The climactic scenes of the novels I published last year both show strong influences from the show. In The Sword and the Sorcerer, Calibot’s journey into his father’s tower towards the end of the book is a surreal carnival that is reminiscent of Laura’s Palmer’s strange trip inside the picture Mrs. Chalfont gives her in the movie and Dale Cooper’s entry into the Black Lodge in the series’ climactic episode.
In Beauty & the Beast: A Modern Fairy Tale, Caleb’s transformation into Beast over the course of the book invokes images of Leland Palmer’s possession by BOB. The final metamorphosis has the same kind of horror as Maddie’s murder on the show.
Even as recently as my newest book, Ghost of Chance, which releases October 13 and is a James Bond-fantasy mash-up, I include elements of Twin Peaks. Wolf is given three mysteries to solve by an otherworldly source, just as Cooper was. As a crime is being committed, he is told, “It is happening again.”
I can’t emphasize enough how important Twin Peaks is to me as an artist. Its long-form storytelling and skillful blend of magic and modernity, quirky and quaint, has guided my own creative decisions for nearly 20 years.

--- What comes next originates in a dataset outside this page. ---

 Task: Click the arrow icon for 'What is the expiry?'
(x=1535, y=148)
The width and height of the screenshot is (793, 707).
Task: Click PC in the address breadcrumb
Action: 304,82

The prospect of it being back, of it being written, produced, and directed by Frost and Lynch, and of it being on a pay channel like Showtime, so they won’t have any of the creative restraints of broadcast television like they did when it aired on ABC is just about the most amazing news I’ve heard in a long time.
I have often wondered what Frost and Lynch could have done with Twin Peaks if they had been able to make shows like you find on HBO and Showtime today. Soon, I’m going to get to find out.
I can’t wait to see what they do . . . and how they’ll influence me next.